El imperativo moderno de la productividad y la felicidad, según el cual, si estamos mal es culpa nuestra y solo tenemos que poner en marcha la fuerza de voluntad para salir de esa situación, nos culpa y acorrala.
La Psicología Positiva, el clímax de esa tendencia, acaba teniendo un efecto atomizador ya que nos responsabiliza y aísla del entorno, haciendo que nos sintamos inadecuados y avergonzados cuando las circunstancias nos sobrepasan. Entonces, en vez de sacar bandera blanca y tomarnos un descanso, nos esforzamos aún más, llevando a cuestas nuestro propio campo de trabajos forzados, como dijera el filósofo Byung-Chul Han.
Reconocer que no podemos con todo
En una sociedad que ensalza el trabajo y recela del descanso, quizá necesitemos recuperar un concepto como la crisis nerviosa precisamente para proteger nuestra fuerza individual y colectiva. Zygmunt Bauman decía que vivimos en sociedades profundamente individualistas y egocéntricas que empujan a las personas a “buscar soluciones individuales, biográficas, a lo que son en realidad problemas estructurales y sistémicos”.
Así caemos en una trampa: o buscamos un diagnóstico de una enfermedad mental que nos permita tener un “justificante social” poder descansar o seguimos adelante, dando tumbos hasta la próxima crisis. Y, sin embargo, lo ideal sería no llegar hasta ese extremo y abrazar una cultura de pequeñas pausas o descansos que nos permitan recargar pilas. Esos pequeños descansos reparadores nos ayudarían a recomponer los pedazos rotos antes de que sea demasiado tarde.
Debemos recordar que «estar bien adaptado a una sociedad profundamente enferma no es una buena forma de medir la salud«. como dijo Jiddu Krishnamurti. La folie à millions existe, por lo que seguir a los demás no siempre es el mejor camino para asegurarnos nuestro bienestar.
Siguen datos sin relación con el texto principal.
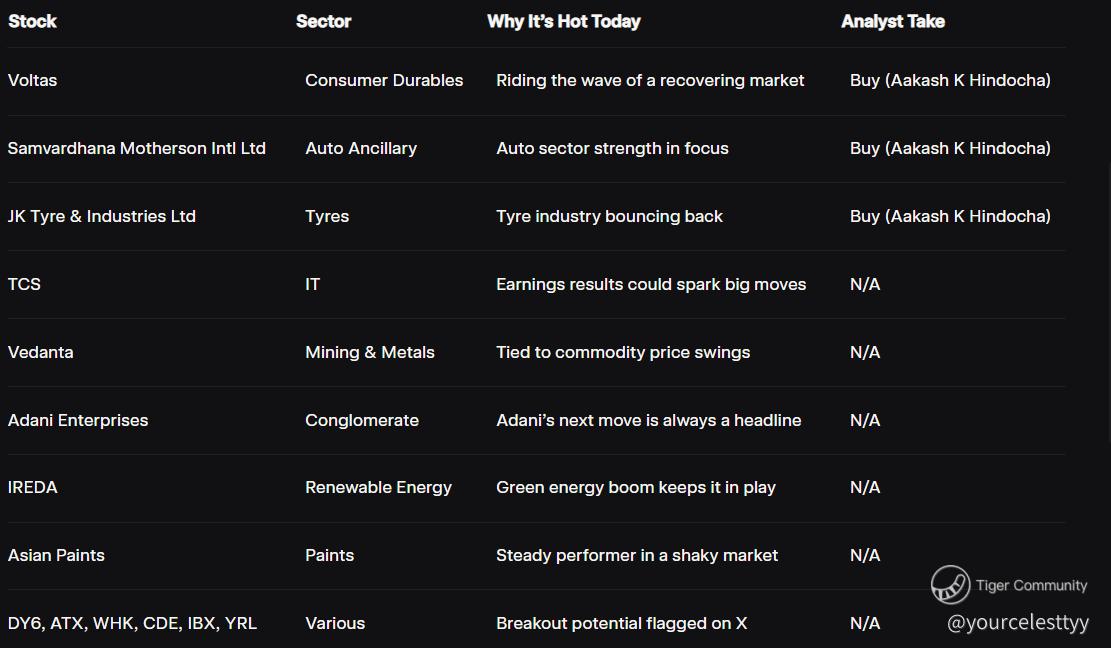Select JK Tyre & Industries Ltd row
Image resolution: width=1111 pixels, height=648 pixels.
point(536,216)
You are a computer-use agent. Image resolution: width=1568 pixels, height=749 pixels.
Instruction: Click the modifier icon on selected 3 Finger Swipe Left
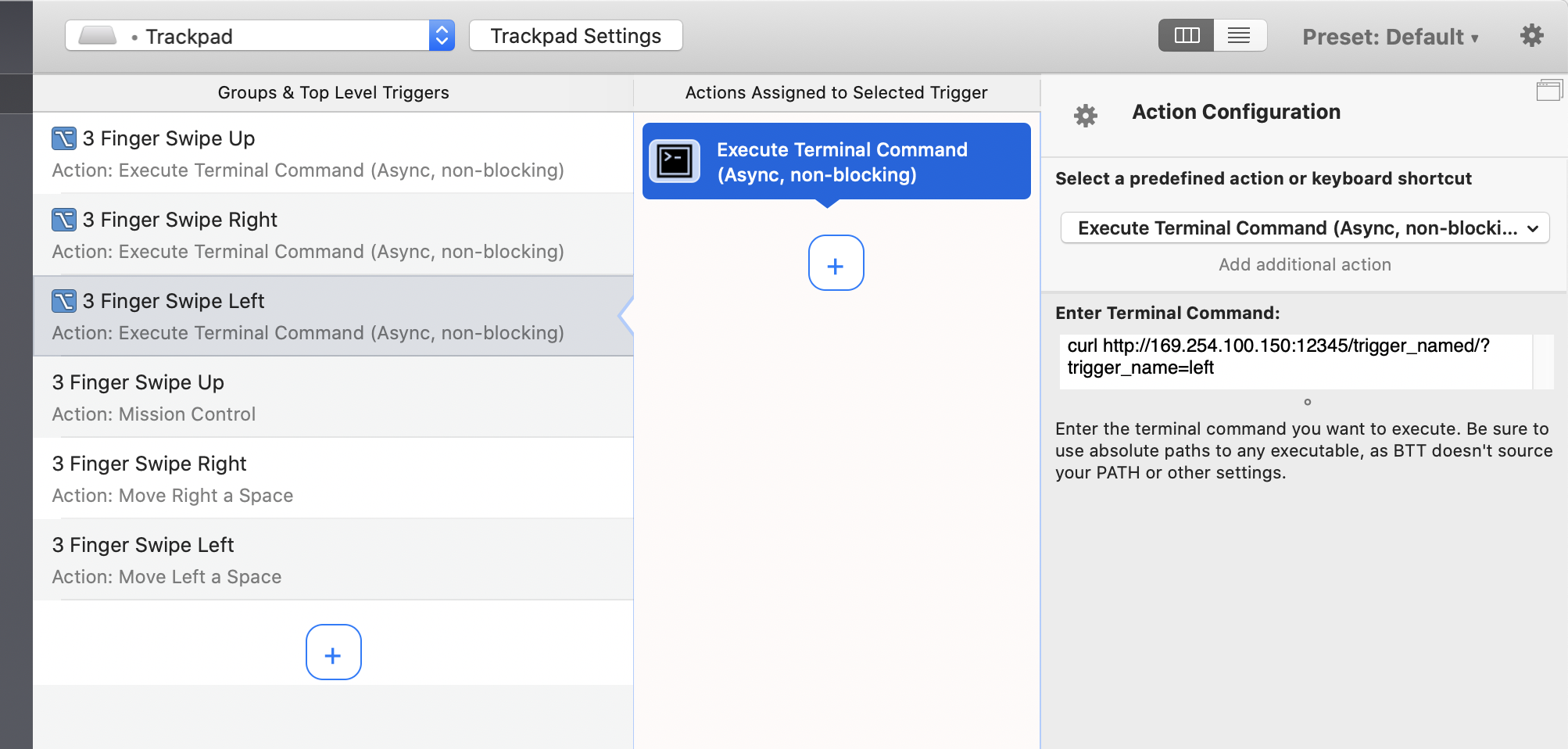click(x=64, y=301)
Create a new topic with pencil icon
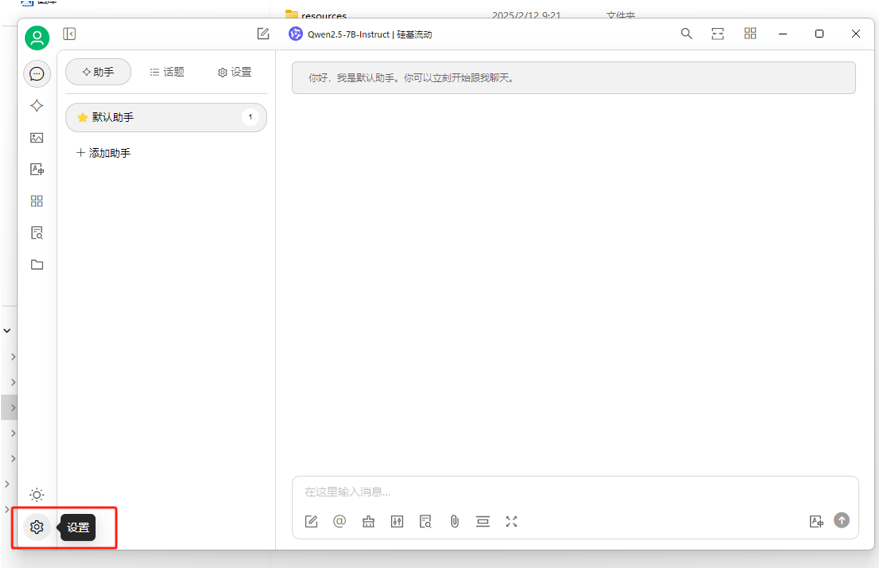Viewport: 879px width, 569px height. pos(263,34)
Quizá el término “crisis nerviosa” no sea el más adecuado en los tiempos que corren, pero podríamos reactivar el concepto en el que se apuntala: a veces no podemos con todo simplemente porque las exigencias son desmesuradas. No somos Superman ni Superwoman. Y pretenderlo es peligroso para nuestra salud mental. A veces simplemente no podemos seguirle el ritmo a la sociedad porque no está construida a la medida del hombre. Y no es culpa nuestra.
Referencias Bibliográficas:
Useem, J. (2021) Bring Back the Nervous Breakdown. En: The Atlantic.
Shorter, E. (2013) The Nervous Breakdown. En: How everyone became depressed. Oxford Academic: Nueva York.
Stearns, P. N. et. Al. (2000) Nervous Breakdown in 20th-Century American Culture. Journal of Social History; 33(3): 565–584.
Oppenheim, J. (1991) Introduction: The Enigma of “Nervous Breakdown”. En: Shattered Nerves: Doctors, Patients, and Depression in Victorian England. Oxford Academic: Nueva York.
Rosenberg, C. E. (1962) The place of George M. Beard in nineteenth–century psychiatry. Bulletin of the History of Medicine; 36(3): 245-259.
Abrams, A. (1901) Nervous Breakdown: Its Concomitant Evils: Its Prevention and Cure, a Correct Technique of Living for Brain Workers. Hicks-Judd Company: San Francisco.